* START RECORD LIST *
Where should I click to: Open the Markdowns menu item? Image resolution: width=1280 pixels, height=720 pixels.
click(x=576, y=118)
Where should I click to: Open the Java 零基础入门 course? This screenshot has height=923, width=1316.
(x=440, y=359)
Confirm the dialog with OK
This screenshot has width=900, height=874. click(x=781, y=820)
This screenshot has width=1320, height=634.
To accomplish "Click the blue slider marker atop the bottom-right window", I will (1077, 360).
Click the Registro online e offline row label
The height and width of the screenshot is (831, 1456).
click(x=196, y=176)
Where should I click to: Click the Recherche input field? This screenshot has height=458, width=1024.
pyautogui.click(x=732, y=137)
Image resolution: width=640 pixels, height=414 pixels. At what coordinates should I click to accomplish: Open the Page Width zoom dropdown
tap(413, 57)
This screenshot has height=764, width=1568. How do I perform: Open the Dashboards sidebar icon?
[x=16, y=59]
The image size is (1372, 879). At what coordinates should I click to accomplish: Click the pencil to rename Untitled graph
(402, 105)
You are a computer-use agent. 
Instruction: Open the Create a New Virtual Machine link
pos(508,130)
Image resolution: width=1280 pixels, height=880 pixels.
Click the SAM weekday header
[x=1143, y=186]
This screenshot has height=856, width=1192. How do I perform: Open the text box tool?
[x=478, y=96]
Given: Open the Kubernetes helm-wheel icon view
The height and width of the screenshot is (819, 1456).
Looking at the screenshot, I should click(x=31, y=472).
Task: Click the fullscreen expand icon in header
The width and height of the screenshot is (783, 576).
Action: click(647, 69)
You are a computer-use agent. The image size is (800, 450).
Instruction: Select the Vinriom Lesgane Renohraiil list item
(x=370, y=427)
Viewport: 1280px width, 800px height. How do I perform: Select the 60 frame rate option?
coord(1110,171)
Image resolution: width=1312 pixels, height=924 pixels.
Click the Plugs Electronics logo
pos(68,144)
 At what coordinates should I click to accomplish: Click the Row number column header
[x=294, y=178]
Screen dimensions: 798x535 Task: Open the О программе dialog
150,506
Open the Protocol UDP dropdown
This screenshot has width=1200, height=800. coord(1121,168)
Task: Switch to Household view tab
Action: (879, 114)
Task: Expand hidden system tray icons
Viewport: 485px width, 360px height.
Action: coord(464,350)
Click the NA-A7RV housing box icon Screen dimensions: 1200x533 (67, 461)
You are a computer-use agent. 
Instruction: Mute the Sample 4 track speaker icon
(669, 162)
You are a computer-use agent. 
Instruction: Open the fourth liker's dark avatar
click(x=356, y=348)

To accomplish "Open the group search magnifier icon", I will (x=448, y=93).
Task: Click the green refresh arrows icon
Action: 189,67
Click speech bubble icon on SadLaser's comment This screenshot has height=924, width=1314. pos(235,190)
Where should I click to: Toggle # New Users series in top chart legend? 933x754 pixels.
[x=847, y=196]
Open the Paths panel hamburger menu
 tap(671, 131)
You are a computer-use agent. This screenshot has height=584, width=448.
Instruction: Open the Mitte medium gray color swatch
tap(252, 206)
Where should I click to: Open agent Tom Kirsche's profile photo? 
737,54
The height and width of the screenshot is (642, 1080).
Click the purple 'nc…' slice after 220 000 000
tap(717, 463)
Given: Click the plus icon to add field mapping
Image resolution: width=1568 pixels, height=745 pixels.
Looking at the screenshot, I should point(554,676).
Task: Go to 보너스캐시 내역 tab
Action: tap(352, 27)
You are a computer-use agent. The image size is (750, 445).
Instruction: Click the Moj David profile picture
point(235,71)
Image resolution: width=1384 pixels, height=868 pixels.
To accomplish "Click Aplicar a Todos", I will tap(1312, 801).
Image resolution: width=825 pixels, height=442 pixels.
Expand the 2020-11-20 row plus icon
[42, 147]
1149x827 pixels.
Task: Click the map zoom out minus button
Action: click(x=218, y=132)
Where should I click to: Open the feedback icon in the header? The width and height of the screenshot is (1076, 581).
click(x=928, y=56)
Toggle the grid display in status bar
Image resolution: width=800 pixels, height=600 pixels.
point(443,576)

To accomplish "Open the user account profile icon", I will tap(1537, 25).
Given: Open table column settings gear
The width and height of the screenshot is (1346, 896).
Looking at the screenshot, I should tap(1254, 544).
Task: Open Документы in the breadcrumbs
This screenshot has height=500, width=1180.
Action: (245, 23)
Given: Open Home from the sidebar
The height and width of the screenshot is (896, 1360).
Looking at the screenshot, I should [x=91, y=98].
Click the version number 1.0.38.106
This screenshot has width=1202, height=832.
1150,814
* END RECORD LIST *
EXERCISE DESCRIPTION
Reproduce the records verbatim from the line containing "Given: Open the" up to and including the line containing "Action: click(647, 69)".

SOLVED EXERCISE
Given: Open the Kubernetes helm-wheel icon view
The height and width of the screenshot is (819, 1456).
Looking at the screenshot, I should click(x=31, y=472).
Task: Click the fullscreen expand icon in header
The width and height of the screenshot is (783, 576).
Action: click(647, 69)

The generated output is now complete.